## What you are asked to do
Pictures stay out of the copy. Retype exactly the lines below from the one with "Where should I click to: Open" through the one with "The height and width of the screenshot is (819, 1456).".

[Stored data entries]
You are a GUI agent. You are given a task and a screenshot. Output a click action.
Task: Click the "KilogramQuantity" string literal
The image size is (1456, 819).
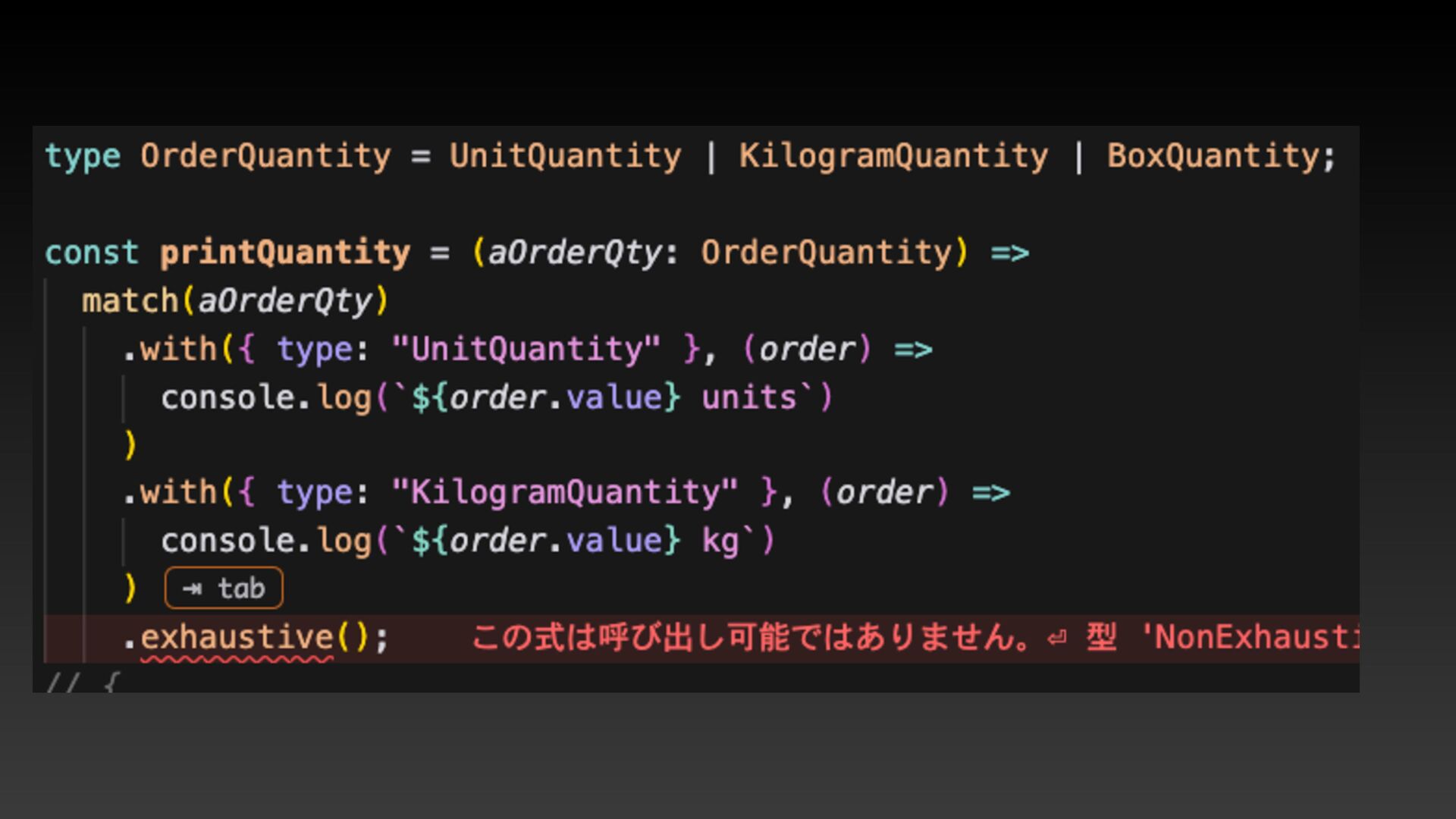pyautogui.click(x=564, y=493)
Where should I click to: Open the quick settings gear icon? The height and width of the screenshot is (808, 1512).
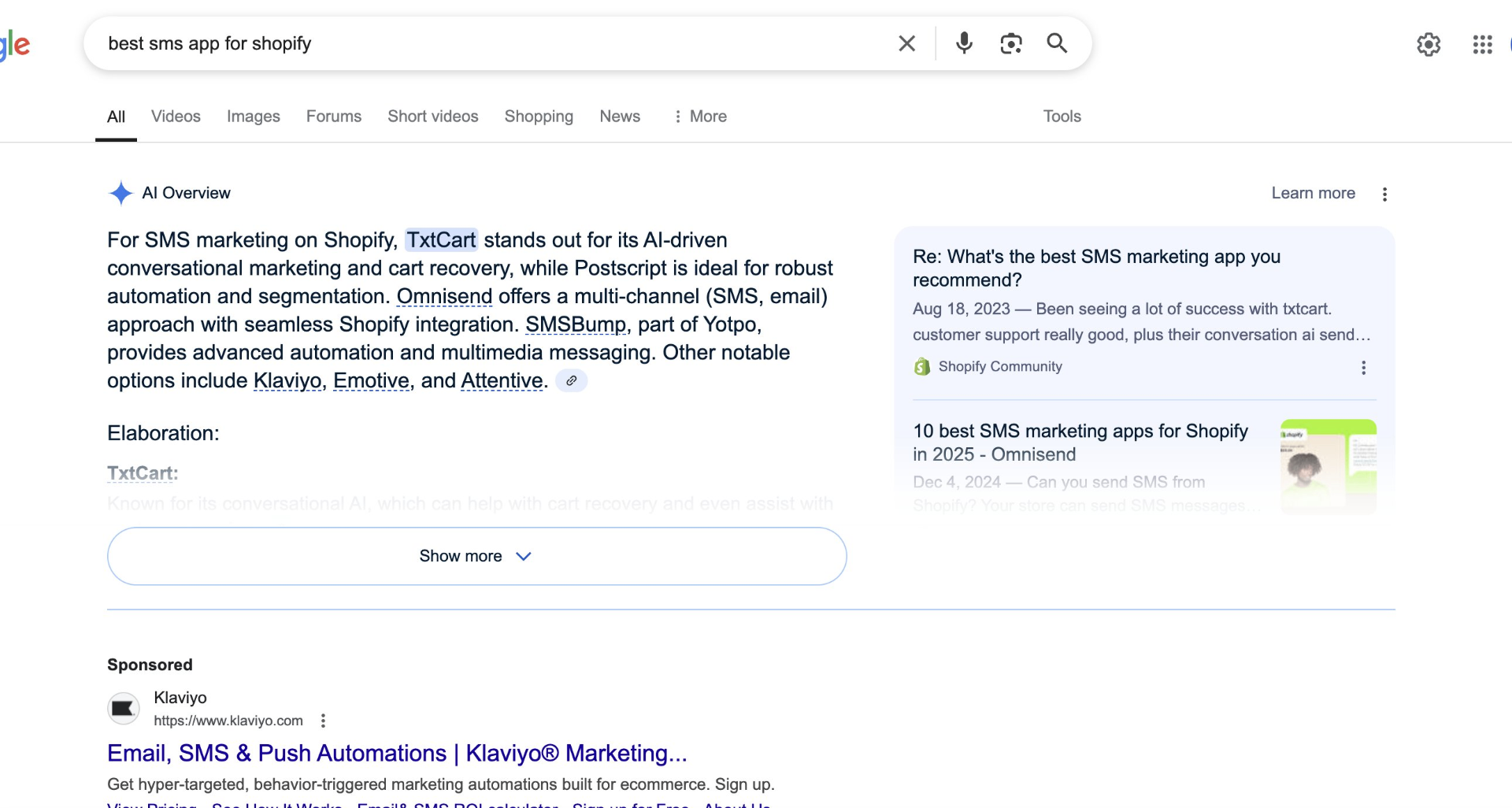click(1429, 44)
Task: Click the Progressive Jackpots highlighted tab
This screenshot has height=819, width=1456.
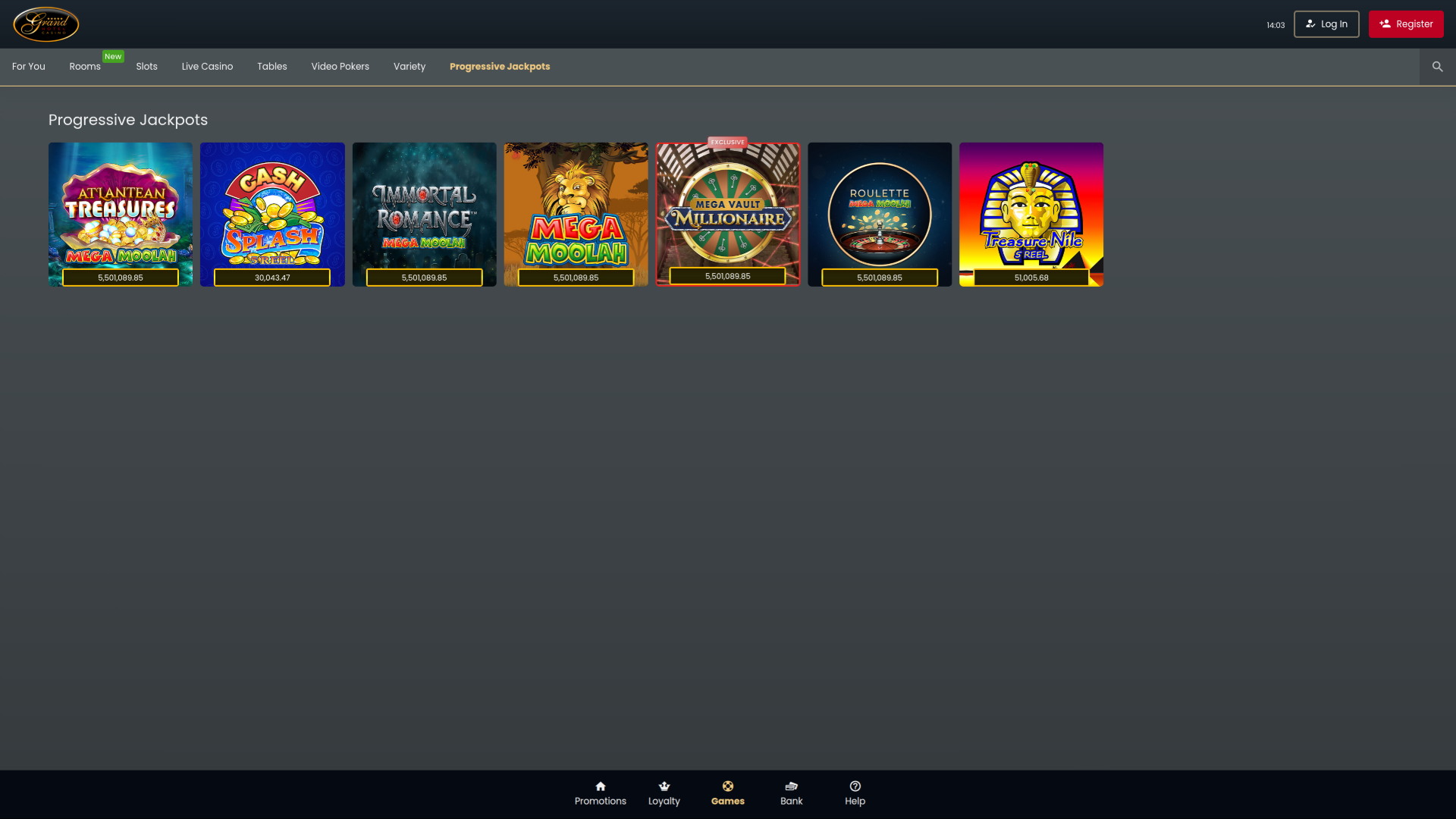Action: [500, 67]
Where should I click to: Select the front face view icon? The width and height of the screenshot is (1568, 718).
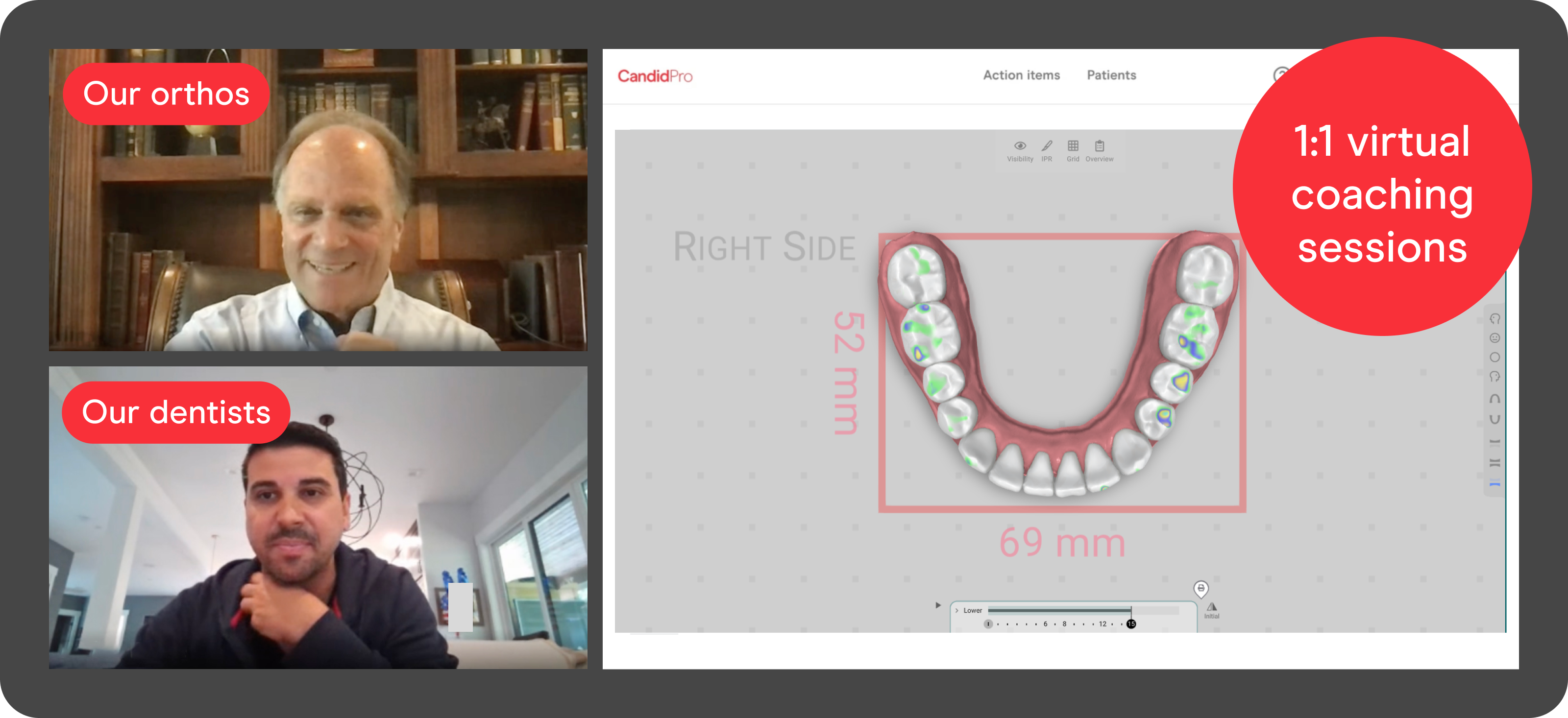(1494, 338)
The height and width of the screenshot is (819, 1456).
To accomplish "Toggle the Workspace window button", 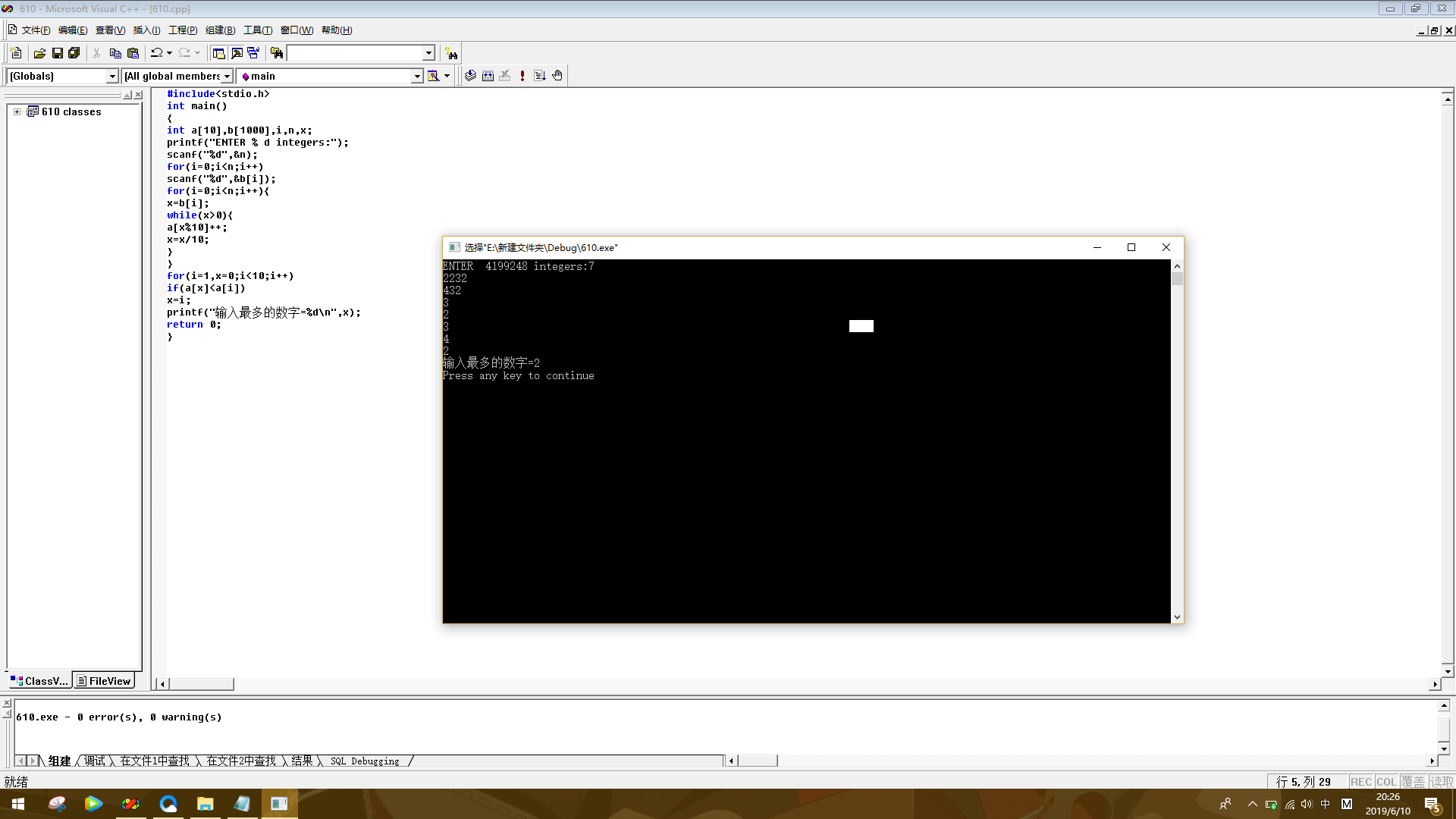I will 218,53.
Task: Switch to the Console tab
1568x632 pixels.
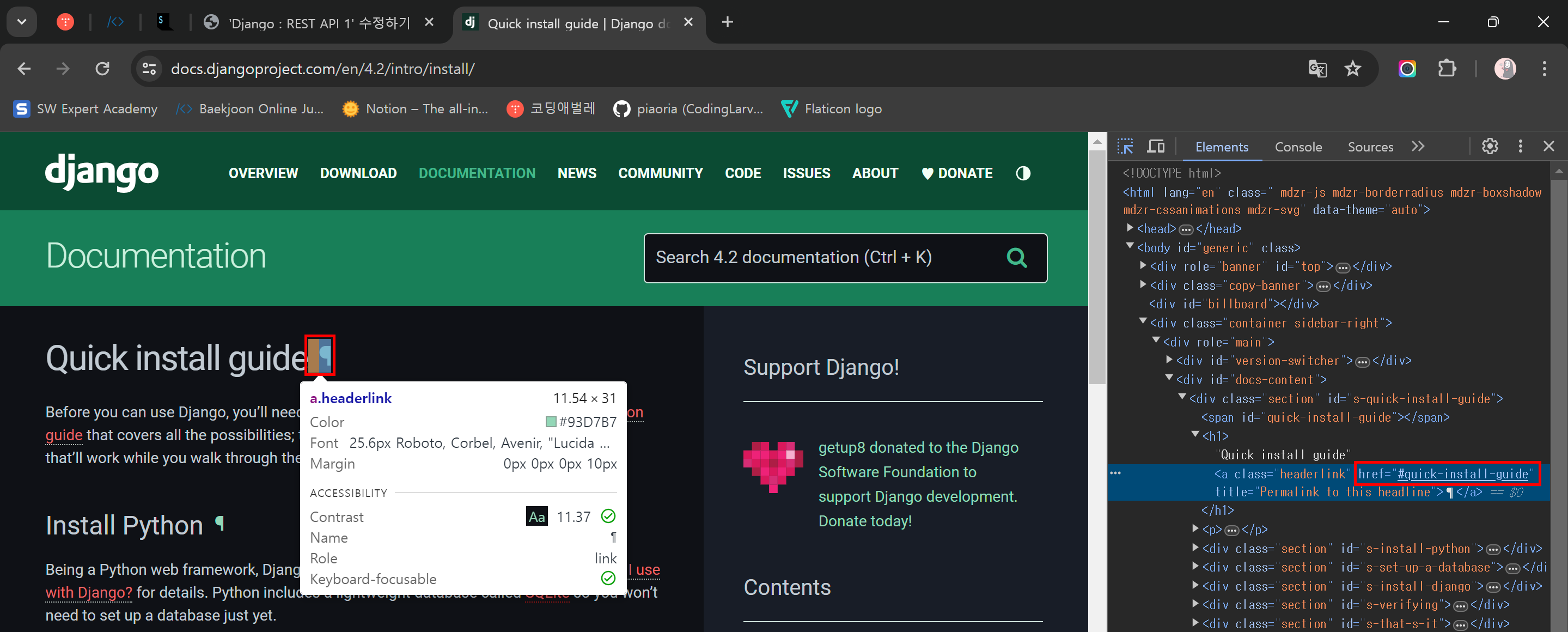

## Exercise response
Where should I click to: Open the quick settings gear icon? The height and width of the screenshot is (808, 1512).
click(1429, 44)
Task: Click the Progressive Jackpots highlighted tab
This screenshot has height=819, width=1456.
Action: [500, 67]
Where should I click to: Select the front face view icon? The width and height of the screenshot is (1568, 718).
(1494, 338)
The height and width of the screenshot is (819, 1456).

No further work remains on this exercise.